- **ABOUT THIS TASK**:
Which lines below include "bottom"? Copy them all.

- **STORED DATA**:
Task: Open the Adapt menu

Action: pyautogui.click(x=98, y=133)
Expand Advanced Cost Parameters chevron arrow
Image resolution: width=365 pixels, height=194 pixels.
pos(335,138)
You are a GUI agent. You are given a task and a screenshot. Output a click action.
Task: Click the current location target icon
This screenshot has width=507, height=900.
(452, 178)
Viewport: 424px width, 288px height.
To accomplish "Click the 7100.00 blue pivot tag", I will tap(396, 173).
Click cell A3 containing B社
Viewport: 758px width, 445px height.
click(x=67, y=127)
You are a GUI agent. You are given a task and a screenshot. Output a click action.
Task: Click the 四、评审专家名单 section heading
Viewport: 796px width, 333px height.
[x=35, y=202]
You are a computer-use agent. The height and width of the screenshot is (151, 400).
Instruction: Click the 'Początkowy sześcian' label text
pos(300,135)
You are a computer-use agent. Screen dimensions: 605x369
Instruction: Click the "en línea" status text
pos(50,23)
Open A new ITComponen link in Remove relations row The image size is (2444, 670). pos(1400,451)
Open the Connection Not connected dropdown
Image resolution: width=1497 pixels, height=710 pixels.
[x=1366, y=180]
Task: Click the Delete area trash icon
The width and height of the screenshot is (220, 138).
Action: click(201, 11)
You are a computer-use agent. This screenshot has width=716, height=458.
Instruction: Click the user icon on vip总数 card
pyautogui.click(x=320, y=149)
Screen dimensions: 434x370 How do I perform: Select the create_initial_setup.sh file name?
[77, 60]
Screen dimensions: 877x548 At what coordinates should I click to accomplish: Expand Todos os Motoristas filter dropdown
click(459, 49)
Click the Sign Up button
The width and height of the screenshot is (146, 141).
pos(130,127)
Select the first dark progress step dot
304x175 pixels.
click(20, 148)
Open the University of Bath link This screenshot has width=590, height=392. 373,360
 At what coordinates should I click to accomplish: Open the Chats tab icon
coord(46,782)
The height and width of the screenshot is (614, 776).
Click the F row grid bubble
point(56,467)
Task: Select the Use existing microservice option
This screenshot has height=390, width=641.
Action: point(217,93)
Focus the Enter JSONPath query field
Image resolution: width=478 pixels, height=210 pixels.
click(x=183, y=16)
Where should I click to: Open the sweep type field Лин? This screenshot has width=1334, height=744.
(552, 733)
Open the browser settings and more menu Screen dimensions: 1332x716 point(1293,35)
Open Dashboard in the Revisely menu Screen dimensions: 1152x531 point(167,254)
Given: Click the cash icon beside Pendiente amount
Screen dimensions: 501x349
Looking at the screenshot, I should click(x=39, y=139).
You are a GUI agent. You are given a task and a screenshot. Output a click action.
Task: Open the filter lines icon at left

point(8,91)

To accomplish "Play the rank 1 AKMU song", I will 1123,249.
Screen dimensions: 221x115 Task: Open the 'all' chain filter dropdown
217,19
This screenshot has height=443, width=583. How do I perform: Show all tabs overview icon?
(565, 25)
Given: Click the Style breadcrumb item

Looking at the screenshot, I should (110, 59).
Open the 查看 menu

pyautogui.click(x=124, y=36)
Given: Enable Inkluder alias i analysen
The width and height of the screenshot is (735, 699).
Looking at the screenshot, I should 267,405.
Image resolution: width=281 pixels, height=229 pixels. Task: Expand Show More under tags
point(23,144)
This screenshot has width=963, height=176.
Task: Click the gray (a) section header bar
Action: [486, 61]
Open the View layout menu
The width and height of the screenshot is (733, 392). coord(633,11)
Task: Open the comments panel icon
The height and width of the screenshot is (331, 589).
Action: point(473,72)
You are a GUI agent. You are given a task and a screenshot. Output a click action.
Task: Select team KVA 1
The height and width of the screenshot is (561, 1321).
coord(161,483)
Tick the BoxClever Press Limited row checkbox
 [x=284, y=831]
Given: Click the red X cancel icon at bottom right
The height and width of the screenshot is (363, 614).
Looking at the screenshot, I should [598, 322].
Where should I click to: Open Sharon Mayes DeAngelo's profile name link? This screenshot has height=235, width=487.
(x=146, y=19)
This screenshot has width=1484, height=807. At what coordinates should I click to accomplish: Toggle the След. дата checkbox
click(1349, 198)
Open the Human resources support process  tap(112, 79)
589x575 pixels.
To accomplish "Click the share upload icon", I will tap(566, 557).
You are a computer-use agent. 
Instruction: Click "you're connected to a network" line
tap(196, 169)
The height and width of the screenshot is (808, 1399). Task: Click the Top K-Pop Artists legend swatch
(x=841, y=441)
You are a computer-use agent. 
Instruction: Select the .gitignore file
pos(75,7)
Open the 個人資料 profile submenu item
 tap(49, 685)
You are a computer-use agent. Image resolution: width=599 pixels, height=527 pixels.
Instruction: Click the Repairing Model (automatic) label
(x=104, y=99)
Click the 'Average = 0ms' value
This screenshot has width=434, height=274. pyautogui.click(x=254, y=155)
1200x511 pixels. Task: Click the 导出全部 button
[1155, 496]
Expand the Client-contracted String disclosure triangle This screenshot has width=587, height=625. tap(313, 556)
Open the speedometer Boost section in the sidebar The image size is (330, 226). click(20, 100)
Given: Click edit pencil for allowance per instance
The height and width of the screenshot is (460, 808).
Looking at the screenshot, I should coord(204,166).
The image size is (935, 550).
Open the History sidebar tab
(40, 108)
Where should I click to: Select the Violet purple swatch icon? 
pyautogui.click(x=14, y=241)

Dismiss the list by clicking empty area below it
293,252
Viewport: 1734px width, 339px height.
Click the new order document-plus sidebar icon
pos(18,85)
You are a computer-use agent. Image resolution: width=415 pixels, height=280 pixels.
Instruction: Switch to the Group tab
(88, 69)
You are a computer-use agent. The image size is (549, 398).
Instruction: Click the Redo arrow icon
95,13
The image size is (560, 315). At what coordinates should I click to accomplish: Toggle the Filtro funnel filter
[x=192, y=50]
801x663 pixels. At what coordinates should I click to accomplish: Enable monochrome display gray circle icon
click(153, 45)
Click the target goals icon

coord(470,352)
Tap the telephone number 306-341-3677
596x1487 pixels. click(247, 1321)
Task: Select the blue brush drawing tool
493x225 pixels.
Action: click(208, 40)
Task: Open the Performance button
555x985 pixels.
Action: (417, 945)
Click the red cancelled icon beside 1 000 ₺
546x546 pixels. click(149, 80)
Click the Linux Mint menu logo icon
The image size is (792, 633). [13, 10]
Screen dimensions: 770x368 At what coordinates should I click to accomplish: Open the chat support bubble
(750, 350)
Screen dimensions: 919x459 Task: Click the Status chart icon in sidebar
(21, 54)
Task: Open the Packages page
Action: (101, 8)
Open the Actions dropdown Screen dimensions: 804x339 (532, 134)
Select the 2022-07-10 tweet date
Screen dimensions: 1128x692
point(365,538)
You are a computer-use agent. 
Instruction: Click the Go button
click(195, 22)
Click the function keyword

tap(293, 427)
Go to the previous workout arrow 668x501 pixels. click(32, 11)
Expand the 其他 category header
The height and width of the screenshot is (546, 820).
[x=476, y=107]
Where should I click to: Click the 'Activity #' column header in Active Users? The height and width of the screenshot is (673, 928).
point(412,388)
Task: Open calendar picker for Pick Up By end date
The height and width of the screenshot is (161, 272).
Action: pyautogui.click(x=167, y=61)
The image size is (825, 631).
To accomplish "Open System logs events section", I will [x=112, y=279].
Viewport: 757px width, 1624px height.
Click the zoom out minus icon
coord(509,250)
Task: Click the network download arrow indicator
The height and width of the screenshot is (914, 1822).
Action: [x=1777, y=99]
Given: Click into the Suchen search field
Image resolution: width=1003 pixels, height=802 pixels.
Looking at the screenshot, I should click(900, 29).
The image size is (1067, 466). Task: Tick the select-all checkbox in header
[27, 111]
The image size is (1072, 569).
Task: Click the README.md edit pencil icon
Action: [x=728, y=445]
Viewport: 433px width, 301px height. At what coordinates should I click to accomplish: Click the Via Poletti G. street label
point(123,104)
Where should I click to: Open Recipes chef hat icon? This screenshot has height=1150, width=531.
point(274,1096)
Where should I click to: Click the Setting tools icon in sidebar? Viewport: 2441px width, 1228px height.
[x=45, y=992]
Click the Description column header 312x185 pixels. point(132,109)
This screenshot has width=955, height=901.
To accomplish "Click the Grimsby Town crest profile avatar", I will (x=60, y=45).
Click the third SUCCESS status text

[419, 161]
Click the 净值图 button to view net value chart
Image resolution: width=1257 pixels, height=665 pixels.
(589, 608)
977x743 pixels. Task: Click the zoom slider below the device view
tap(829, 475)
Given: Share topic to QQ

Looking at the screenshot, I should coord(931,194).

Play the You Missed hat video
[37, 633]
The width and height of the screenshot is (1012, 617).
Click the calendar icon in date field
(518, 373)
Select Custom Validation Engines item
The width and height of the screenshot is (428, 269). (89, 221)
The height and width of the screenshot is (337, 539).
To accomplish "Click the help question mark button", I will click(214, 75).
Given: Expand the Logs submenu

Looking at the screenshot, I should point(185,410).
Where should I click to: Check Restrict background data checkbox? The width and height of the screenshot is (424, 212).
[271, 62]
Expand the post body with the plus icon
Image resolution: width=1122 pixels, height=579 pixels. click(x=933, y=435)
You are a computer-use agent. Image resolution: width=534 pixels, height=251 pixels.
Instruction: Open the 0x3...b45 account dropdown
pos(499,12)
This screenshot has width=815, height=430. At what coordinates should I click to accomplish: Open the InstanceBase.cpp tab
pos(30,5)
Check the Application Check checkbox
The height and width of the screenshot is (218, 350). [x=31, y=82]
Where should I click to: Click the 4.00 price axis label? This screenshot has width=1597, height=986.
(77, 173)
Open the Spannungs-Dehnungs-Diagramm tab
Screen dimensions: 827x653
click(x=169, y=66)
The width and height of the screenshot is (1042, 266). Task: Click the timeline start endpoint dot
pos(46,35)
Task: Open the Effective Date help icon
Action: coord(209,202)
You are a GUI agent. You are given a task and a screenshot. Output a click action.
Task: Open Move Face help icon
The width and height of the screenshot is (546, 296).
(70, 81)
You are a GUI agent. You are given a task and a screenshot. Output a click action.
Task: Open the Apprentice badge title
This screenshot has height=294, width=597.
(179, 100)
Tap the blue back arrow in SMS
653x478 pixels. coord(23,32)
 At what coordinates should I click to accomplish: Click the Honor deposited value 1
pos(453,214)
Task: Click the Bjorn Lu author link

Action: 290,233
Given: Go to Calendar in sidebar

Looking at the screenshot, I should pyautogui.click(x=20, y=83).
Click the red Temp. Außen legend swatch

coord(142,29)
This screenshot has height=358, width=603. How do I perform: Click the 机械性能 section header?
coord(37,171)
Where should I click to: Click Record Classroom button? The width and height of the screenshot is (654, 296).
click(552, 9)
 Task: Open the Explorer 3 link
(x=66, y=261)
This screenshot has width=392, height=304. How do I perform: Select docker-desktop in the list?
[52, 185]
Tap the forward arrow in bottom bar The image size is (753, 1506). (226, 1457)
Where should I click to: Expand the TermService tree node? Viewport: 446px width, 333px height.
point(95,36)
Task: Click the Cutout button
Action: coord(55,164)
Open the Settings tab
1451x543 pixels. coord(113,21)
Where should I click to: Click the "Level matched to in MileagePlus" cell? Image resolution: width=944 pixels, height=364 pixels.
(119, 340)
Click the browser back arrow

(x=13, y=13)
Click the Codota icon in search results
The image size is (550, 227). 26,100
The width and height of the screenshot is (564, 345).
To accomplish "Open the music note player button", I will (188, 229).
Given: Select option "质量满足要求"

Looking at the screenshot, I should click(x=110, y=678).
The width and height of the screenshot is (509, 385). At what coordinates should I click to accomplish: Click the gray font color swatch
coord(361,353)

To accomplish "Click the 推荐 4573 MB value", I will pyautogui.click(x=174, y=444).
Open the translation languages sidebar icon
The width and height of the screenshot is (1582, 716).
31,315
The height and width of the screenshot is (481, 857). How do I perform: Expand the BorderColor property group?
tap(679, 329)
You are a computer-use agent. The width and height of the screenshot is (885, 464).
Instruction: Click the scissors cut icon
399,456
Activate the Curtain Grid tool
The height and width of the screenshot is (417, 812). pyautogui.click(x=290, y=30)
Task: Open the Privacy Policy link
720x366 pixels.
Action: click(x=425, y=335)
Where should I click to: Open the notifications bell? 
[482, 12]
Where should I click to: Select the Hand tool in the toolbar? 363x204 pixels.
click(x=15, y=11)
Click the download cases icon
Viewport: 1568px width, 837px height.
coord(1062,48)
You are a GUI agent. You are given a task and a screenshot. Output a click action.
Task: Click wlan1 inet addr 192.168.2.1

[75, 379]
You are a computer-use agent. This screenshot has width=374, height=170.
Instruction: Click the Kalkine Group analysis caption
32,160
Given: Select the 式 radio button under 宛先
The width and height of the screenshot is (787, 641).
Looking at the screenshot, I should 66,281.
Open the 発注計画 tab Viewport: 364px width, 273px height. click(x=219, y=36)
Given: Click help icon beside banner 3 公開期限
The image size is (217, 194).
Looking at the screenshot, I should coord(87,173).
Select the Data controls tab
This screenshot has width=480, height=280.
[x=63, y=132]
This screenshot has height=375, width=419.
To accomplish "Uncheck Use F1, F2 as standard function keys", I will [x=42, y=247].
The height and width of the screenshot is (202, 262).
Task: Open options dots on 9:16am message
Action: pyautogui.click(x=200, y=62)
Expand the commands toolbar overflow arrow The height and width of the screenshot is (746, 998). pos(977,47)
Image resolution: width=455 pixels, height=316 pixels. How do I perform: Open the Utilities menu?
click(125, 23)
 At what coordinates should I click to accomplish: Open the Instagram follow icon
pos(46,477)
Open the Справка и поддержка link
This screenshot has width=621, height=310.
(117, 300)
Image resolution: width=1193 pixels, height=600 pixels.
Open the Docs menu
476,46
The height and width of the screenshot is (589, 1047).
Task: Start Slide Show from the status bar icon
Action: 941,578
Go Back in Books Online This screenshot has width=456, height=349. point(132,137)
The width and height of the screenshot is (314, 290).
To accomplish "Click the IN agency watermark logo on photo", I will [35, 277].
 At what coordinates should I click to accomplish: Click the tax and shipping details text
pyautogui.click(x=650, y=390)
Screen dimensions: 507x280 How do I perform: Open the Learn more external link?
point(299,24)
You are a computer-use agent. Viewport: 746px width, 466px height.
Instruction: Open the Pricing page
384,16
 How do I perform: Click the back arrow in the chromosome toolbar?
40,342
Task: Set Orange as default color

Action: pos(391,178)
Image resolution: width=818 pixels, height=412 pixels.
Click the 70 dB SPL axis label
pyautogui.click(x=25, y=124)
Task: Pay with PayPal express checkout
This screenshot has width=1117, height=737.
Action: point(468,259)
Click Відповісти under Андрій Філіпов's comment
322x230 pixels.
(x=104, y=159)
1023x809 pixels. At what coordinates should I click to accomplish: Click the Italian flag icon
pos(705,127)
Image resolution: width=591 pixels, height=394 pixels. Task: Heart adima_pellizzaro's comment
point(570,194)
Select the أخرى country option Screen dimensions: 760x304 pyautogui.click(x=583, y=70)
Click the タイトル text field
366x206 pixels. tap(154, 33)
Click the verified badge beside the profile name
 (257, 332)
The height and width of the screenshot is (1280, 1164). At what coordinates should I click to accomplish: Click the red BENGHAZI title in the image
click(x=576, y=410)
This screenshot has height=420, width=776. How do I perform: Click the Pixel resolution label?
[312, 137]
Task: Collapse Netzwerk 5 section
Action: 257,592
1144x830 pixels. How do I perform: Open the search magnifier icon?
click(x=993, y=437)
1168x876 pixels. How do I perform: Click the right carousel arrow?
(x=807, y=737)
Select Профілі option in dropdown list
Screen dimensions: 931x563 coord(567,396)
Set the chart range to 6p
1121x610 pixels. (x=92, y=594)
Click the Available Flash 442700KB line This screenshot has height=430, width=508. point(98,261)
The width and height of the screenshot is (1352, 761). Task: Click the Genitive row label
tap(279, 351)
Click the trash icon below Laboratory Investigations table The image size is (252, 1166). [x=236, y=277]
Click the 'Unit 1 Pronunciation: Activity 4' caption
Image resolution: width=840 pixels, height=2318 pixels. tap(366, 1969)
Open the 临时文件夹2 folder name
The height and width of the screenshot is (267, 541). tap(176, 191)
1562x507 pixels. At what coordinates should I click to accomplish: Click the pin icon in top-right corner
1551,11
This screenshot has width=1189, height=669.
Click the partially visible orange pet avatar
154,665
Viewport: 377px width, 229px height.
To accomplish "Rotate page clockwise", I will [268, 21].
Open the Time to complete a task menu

- **REPLY TO THE TASK**:
Given: Click the red X cancel icon at bottom right
Tap the forward arrow in bottom bar The image size is (753, 1506). (226, 1457)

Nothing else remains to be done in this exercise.